Grandma’s fruitcake, childhood stockings, and piles of homemade waffles on Christmas morning. These are a few of the things that don’t ever seem to change. You may try new recipes and buy new ornaments (and we hope you do!), but there are some traditions that just define a Southern holiday. We’ve compiled a list of some of our favorite rituals and classic recipes that grace our tables and homes year after year.
A Table Set for Miles
An elegant, sit-down dinner on Christmas Eve is a family tradition throughout the South. And if ever there is a time of year to break out all the finest things you own—from china and crystal to linen napkins and placecards—this is it. So dust off that dining room table and go all out with fresh flowers, wreaths, and garland. This is one time when it’s ok for the decor to upstage the meal.
Vintage Collections
Nothing signals the holidays like setting up displays of treasured collections, such as nutcrackers and nativities. Whether these items are family heirlooms passed down through the years or you’ve hunted them from flea markets, eBay, and garage sales, it’s a rite of passage in the South to start a collection and display it with pride.
Oyster Casserole
On tables throughout the South, it wouldn’t be Christmas without this rich and creamy dish. It goes by many names—oyster pie, oyster dressing, scalloped oysters—but here’s one of our favorite versions, with buttery breadcrumbs and a velvety sauce.
5 Tbsp. salted butter, divided
¼ cup chopped yellow onion
¼ cup chopped green bell pepper
¼ cup chopped celery
2 scallions, thinly sliced
1 tsp. minced garlic
2 (16-oz.) containers fresh oysters, drained well
4 oz. fresh mushrooms, sliced (about 1 ½ cups)
2 Tbsp. all-purpose flour
½ cup heavy cream
1 oz. Parmesan cheese, grated (about ¼ cup)
¾ tsp. kosher salt
¼ tsp. black pepper
¼ tsp. ground nutmeg
1 cup coarse fresh breadcrumbs (from ¼ baguette)
1. Preheat broiler. Melt 2 tablespoons of the butter in a skillet over medium-high. Add onion, bell pepper, celery, scallions, and garlic. Cook, stirring, until vegetables soften, 5 to 7 minutes. Add oysters and mushrooms. Bring to a simmer, and cook, stirring often, 5 minutes. Set aside.
2. Melt 1 tablespoon of the butter in a small saucepan over medium. Whisk in flour, and cook, whisking constantly, until smooth, 30 seconds to 1 minute. Add cream, and cook, whisking constantly, until very thick and beginning to bubble. Add Parmesan, and cook, whisking constantly, until cheese is melted. Remove from heat.
3. Using a fine wire-mesh strainer, strain oyster mixture; discard liquid. Add oyster mixture to cheese sauce; stir until fully incorporated. Stir in salt, pepper, and nutmeg. Spread mixture in a lightly greased (with cooking spray) 11- x 7-inch baking dish. Melt remaining 2 tablespoons of butter; toss breadcrumbs with melted butter, and sprinkle over oyster mixture.

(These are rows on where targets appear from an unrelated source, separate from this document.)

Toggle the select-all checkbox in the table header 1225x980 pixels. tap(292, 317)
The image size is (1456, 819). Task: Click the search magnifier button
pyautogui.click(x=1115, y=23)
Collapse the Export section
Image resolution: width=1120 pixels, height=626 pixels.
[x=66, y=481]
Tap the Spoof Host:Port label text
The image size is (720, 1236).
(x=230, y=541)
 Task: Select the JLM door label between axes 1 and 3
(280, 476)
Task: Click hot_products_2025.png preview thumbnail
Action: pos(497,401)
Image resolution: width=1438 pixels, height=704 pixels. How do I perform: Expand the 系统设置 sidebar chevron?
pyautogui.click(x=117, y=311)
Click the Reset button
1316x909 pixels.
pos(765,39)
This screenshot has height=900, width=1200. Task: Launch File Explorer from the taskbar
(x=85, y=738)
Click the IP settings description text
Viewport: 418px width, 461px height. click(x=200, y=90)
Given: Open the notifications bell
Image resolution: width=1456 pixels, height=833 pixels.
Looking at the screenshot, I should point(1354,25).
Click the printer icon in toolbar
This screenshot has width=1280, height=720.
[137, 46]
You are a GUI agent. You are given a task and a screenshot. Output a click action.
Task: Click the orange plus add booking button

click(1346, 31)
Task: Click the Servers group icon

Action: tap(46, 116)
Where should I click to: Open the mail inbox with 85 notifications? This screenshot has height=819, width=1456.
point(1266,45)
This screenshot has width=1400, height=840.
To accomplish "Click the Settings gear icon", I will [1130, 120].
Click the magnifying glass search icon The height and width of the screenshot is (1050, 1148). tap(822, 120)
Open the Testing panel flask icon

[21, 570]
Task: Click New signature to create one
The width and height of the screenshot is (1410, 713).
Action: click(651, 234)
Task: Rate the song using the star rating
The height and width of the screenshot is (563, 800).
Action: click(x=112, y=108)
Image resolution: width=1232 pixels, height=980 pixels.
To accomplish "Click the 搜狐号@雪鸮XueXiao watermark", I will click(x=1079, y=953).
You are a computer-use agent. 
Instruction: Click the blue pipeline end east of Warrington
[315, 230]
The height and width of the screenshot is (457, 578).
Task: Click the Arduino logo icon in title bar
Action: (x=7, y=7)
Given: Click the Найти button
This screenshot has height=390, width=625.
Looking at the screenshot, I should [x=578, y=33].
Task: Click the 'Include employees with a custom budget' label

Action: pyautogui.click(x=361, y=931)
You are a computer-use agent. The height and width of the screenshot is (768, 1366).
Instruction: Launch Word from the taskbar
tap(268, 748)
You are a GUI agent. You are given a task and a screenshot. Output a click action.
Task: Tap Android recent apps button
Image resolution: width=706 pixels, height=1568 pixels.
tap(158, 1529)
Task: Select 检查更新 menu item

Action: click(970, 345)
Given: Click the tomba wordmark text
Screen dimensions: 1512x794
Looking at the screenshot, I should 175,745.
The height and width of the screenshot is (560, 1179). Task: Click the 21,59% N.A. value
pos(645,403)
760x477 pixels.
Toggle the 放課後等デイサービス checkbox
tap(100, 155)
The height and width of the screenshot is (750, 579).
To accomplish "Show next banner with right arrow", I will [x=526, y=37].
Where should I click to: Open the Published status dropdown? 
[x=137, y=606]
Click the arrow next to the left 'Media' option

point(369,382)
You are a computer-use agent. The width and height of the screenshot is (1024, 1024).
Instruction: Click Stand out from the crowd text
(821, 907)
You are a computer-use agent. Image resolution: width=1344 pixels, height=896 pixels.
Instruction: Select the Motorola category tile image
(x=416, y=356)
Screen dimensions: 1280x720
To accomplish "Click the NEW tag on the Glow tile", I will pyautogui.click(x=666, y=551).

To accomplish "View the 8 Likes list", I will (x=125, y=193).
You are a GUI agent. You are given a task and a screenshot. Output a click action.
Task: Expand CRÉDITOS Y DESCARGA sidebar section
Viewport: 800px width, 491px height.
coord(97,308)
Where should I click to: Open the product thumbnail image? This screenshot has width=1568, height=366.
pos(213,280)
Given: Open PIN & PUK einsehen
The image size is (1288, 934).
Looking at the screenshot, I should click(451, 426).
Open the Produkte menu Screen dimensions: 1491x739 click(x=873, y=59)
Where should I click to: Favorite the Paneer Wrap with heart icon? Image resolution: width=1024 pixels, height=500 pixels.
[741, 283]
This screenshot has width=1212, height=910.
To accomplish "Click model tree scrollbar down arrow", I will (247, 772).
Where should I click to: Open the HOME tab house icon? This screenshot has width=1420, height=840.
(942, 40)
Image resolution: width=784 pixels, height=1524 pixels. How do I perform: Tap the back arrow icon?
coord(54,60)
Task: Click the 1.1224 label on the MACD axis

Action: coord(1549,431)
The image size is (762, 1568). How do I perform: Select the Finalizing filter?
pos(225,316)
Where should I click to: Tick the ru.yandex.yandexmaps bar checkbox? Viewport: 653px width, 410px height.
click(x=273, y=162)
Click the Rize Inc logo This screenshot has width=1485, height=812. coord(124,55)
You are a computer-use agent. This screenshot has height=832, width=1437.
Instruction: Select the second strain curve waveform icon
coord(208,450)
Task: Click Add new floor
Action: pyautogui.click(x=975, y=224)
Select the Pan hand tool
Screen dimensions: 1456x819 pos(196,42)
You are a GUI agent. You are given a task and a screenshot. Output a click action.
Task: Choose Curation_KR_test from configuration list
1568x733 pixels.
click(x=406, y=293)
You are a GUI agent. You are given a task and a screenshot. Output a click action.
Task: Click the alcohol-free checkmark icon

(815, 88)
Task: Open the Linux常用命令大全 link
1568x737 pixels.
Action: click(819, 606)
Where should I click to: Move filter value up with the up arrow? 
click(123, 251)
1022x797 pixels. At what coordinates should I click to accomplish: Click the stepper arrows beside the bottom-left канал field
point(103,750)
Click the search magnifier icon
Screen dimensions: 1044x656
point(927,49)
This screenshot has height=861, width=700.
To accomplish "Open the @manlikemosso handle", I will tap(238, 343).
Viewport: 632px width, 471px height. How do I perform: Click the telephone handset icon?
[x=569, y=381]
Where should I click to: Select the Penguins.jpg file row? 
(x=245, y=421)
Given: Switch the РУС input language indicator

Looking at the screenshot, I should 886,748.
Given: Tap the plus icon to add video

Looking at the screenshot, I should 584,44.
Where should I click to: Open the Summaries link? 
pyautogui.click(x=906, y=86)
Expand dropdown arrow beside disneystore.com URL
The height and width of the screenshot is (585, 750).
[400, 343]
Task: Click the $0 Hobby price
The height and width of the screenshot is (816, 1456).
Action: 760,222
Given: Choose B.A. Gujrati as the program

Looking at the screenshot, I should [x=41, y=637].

4. Broil on middle rack of oven until breadcrumbs are deep golden brown and mixture is bubbly, 4 to 5 minutes.
SERVES: 4
ACTIVE: 20 MIN.
TOTAL 30 MIN.
Mother’s Mystery Fruitcake
Author Cassandra King re-created her mother’s famous fruitcake that was always anticipated and sometimes even applauded.
The flavor is so special that a single taste could convert even the most avid fruitcake hater.
Behold: the recipe.
3 cups chopped mixed dried fruit (such as cherries, apricots, dates, prunes, and apples)
1 cup chopped dried candied pineapple
½ cup currants
¼ cup finely chopped crystallized ginger (or more to taste)
1 ½ cups brandy or bourbon, divided
1 cup unsalted butter
1 ½ cups granulated sugar
5 large eggs
1 Tbsp. vanilla extract
3 cups all-purpose flour
1 tsp. baking powder
1 tsp. salt
2 cups pecans, chopped Cheesecloth
1. Combine the mixed dried fruit (including pineapple and currants) and crystallized ginger in a large bowl; stir together with 1 cup brandy or bourbon. Cover and set the mixture aside for 2 hours to infuse the dried fruit.
2. Preheat the oven to 325˚F. Grease a tube pan with cooking spray. Cream together the butter and sugar in a large bowl, and beat in eggs 1 at a time. Stir in the vanilla extract. In a separate large bowl, whisk together the flour, baking powder, and salt. Using a large wooden spoon or spatula, stir the flour mixture into the butter mixture until thoroughly combined. (Do not beat with a mixer.)
3. Stir in the soaked fruit mixture and chopped pecans. The mixture will be thick.
4. Scrape the mixture into the prepared tube pan, smoothing the top with a spatula. Bake 1 hour and 10 minutes or until a toothpick inserted into the center of the fruitcake comes out clean. Cool 15 minutes before removing from pan. Cool completely on a wire rack, about 45 minutes.
5. Soak a layer of cheesecloth in enough brandy or bourbon to moisten thoroughly (about ½ cup). Wrap the fruitcake in the cheesecloth, and then wrap it in aluminum foil. Set aside to rest for at least 24 hours before serving to allow the flavors to soak in.
SERVES 16-20
ACTIVE 35 MIN.
TOTAL 4 HOURS, 40 MIN. (PLUS 24 HOURS RESTING)
Christmas Cards on Display
The anticipation each day of receiving Christmas cards is one of the holiday’s all-time highs. Filled with family photos and written roundups of the year, these cards have become so creative that it’s a shame not to display them at home for all to see. Take a cue from the room below, and also display your own cards from years past—a great way to take a walk down memory lane.
Wreaths on Every Surface!
There must be a tenet of Southern Christmas decorating that says Let no surface remain untouched,
and we agree. Doors, walls, and windows of every size are the classic spots to hang a wreath. They don’t have to be elaborate—a simple ribbon and berries or pinecone accents will do. But do find unique spaces to display a wreath, like above an outdoor fireplace or on a garden gate.
Punch Bowls
Large family gatherings and holiday parties require big-batch drinks. And there’s not a more beautiful way to serve them than with a punch bowl and ladle. Scour estate sales and second-hand shops for vintage ones and your punch will always look its best.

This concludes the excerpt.